Report that character-based convolutional NMT model is prone to noisy text inputs
Explore two approaches to remedy
structure-invariant word representation
robust training on noisy texts
Details
Introduction
humans have surprisingly robust language processing system that easily overcomes typos, mis-spellings and the complete omission of letters when reading.
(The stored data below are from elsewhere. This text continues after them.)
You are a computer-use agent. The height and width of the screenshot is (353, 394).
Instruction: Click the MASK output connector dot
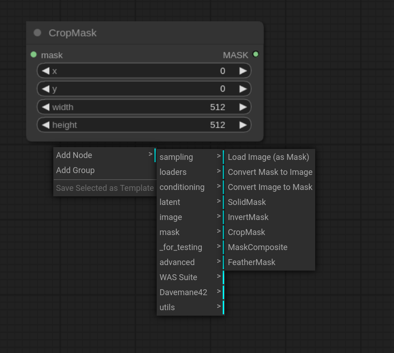pos(256,54)

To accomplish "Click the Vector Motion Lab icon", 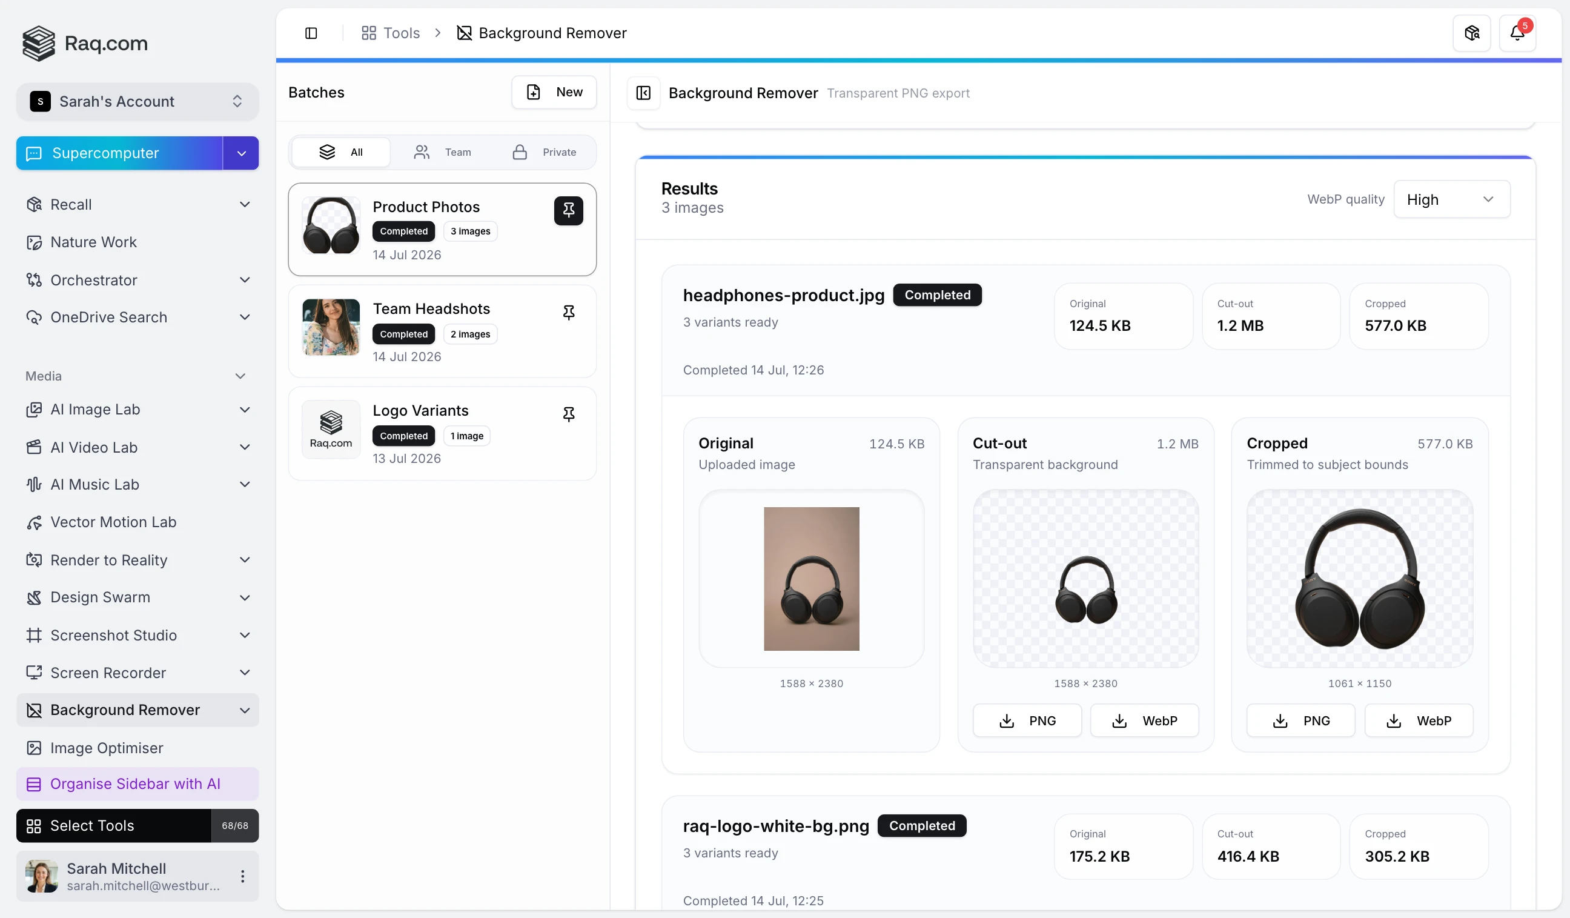I will [34, 522].
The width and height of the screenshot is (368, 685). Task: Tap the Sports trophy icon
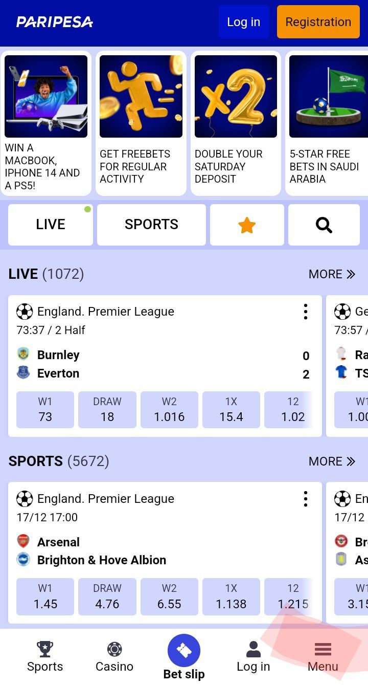tap(45, 650)
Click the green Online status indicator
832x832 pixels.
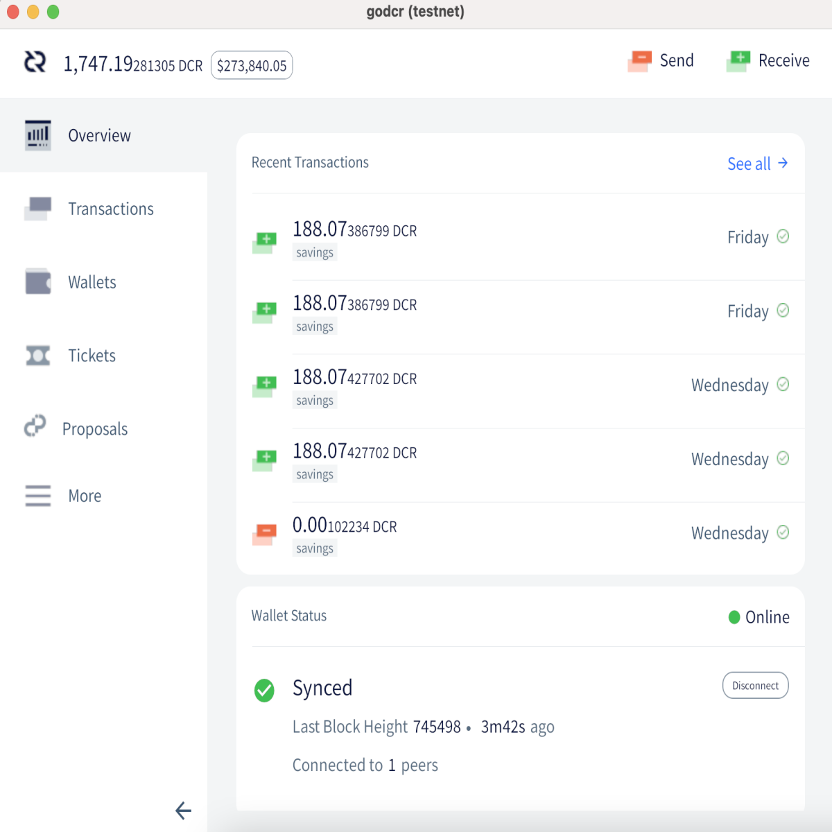point(734,617)
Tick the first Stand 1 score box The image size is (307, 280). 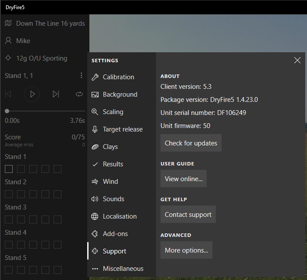9,169
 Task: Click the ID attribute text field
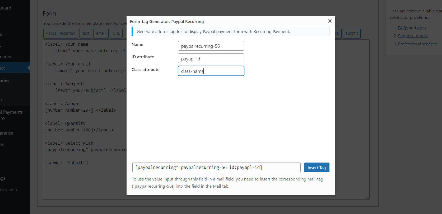211,58
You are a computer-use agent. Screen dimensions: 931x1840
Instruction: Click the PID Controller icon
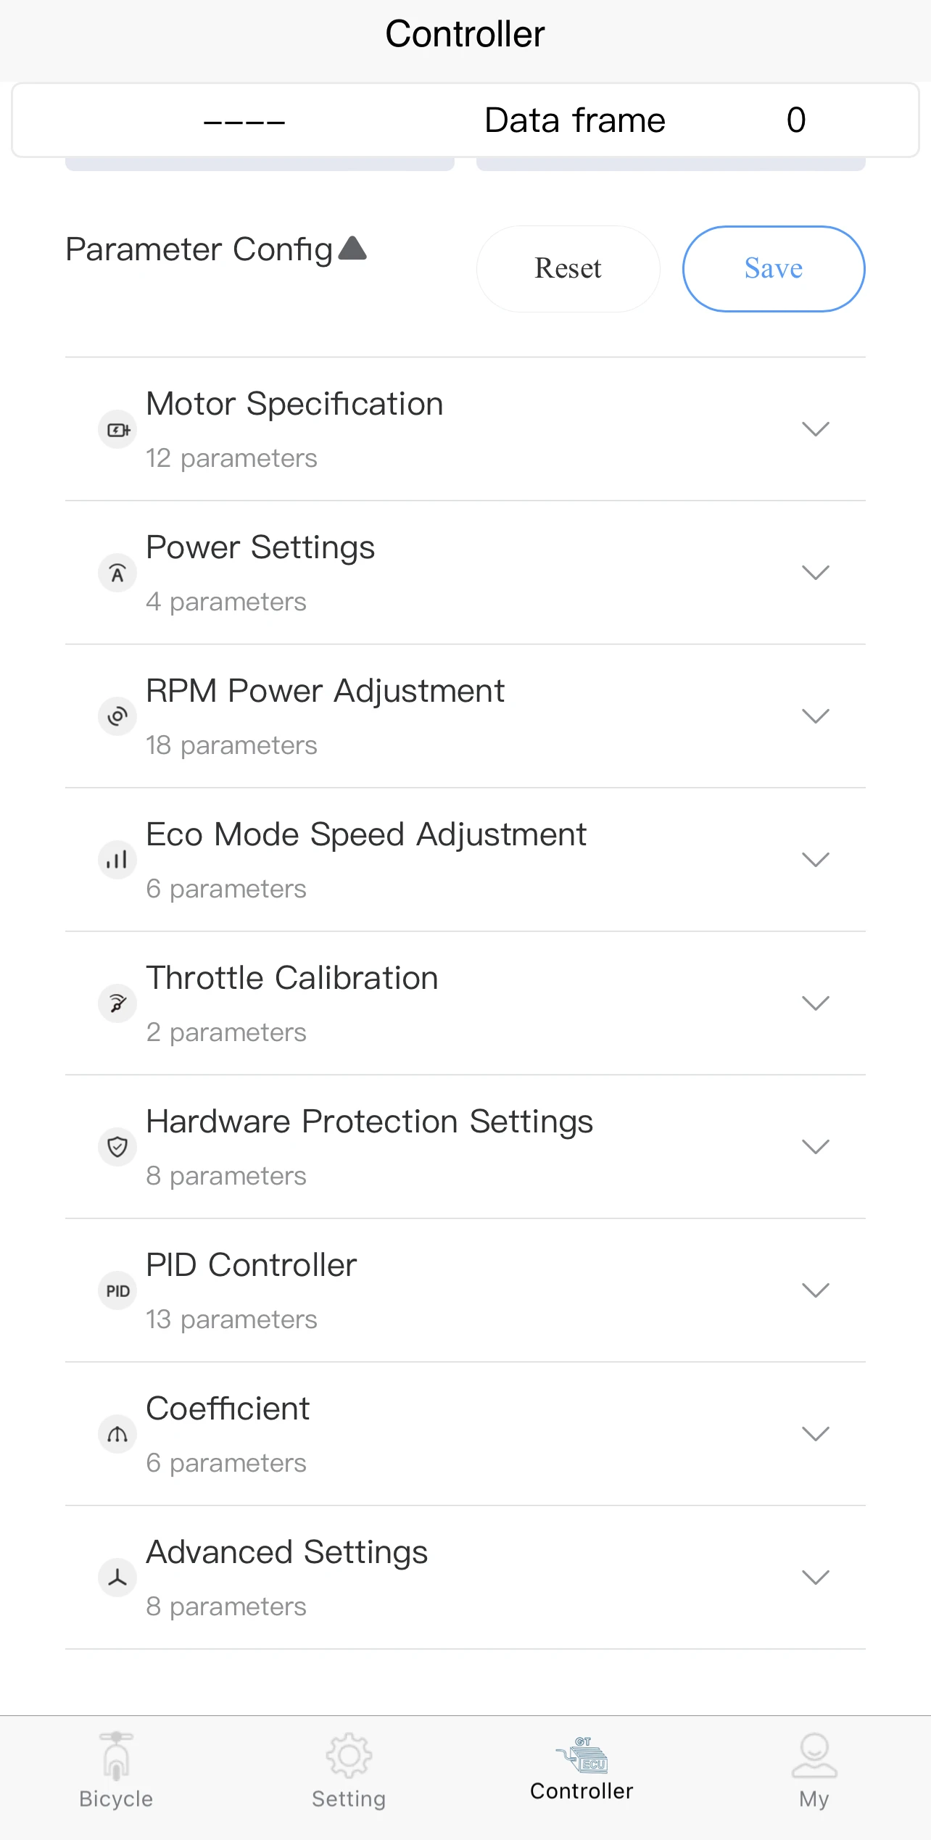(x=117, y=1290)

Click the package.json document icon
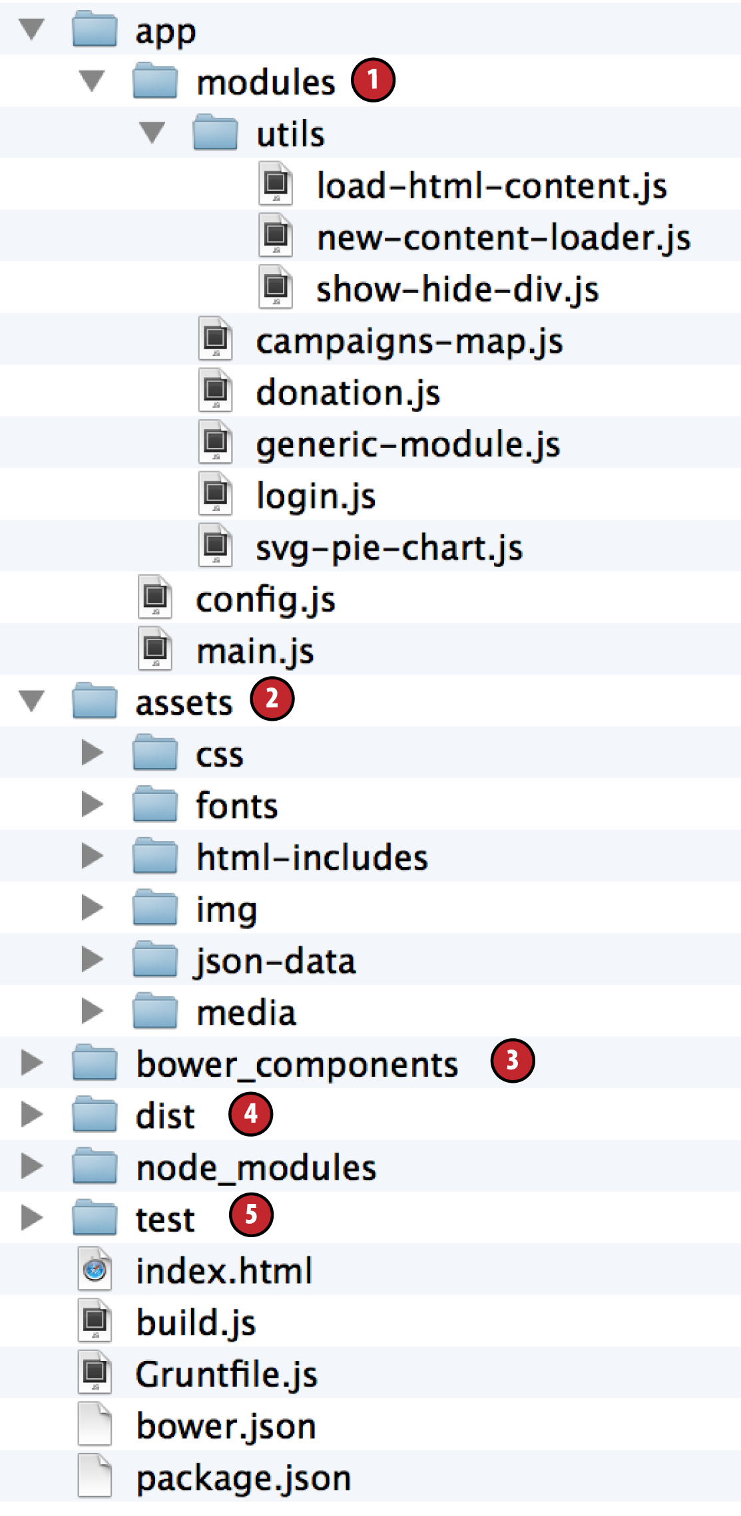(95, 1477)
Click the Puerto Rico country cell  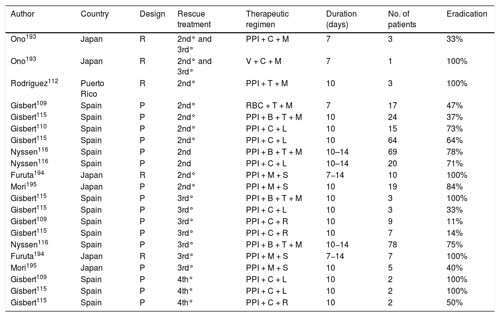tap(91, 88)
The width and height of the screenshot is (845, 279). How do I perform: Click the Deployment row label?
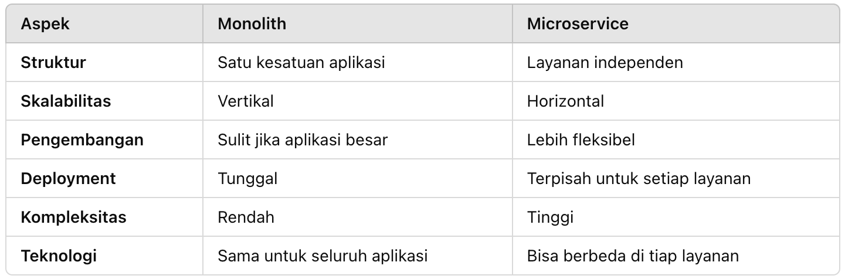click(x=68, y=178)
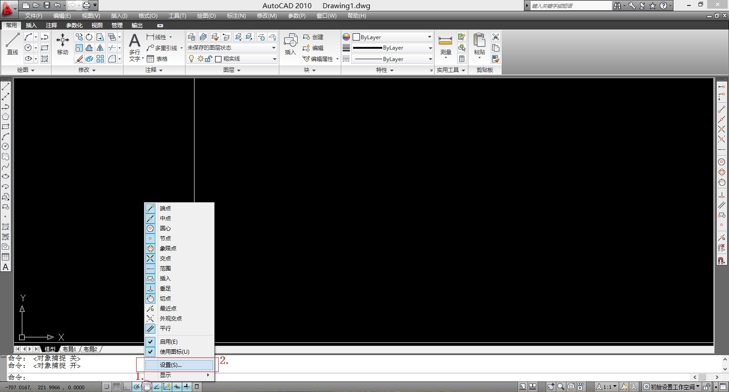Toggle object snap button in status bar
This screenshot has height=392, width=729.
click(147, 387)
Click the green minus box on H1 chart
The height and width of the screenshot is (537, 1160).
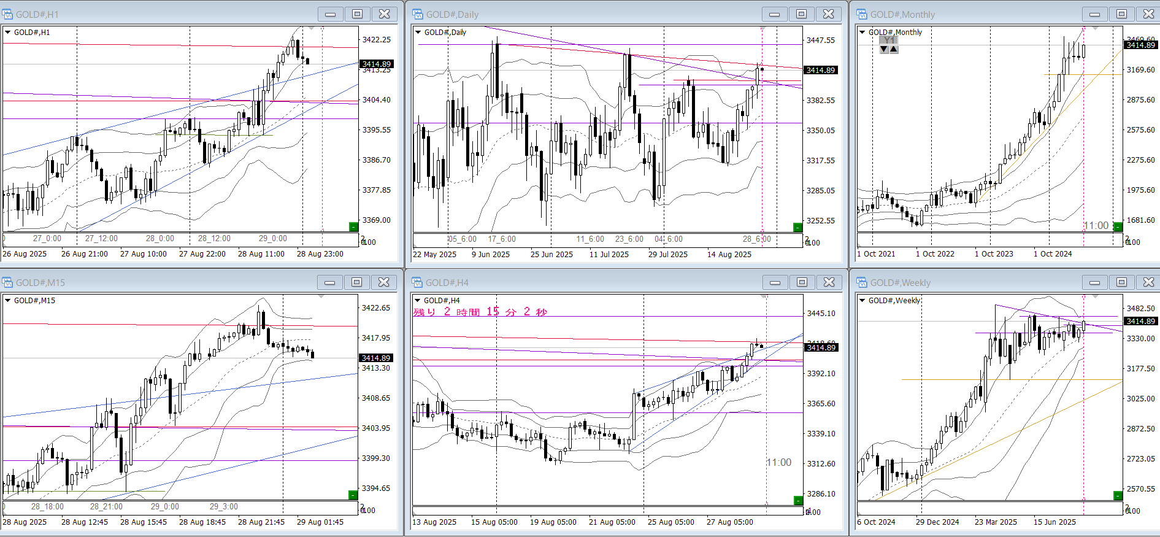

Below sentence has 0 correct words, but we can understand them
-“Aoccdrnig to a rscheearch at Cmabrigde Uinervtisy, it deosn’t mttaer in waht oredr the ltteers in a wrod are, the olny iprmoetnt tihng is taht the frist and lsat ltteer be at the rghit pclae.”
the mechanism behind our perception is still not fully known
In Google translate, above sentence gets decoded as below (retrieved on March 27, 2018)
"Cmabrigde Uinervtisy에서의 연구에 대한 연구에 따르면, 그 연구에서의 연구자는 존재하지 않았고, 그 연구자의 연구는 진부한 것이었고, 연구자는 연구실에 있었다."
while typos and noise are not new to NLP, NMT systems are rarely trained to explicitly address them
Quantitatively, performance substantially drops with small amounts of noise in NMT
Natural noise for parallel corpus is not generally available, so utilize available corpora of edits
French : WiCoPaCo, Wikipedia edit history corpus
German : RWSE Wiki Revision Dataset and MERLIN corpus of language learners
Czech : manually annotated essays written by non-native speakers
Natural noises (capitalization, incorrect replacement of voiced/voiceless consonants, missing palatalization, error in numbers, inflection, colloquial forms and others) are difficult to generate synthetically
insert these errors into source-side of the parallel data with uniform sampling
Synthetic noise can be categorized into four types
Swap : swapping two letters in the middle applied to word length >= 4 (noise -> nosie)
Middle Random : randomize the order of all letters in the middle (noise -> nisoe)
Fully Random : completely random word (noise -> iones)
Keyboard Typo : replace one letter with and keyboard-adjacent key (noise -> noide)
noise is put into every word of the source corpora (maybe too much?)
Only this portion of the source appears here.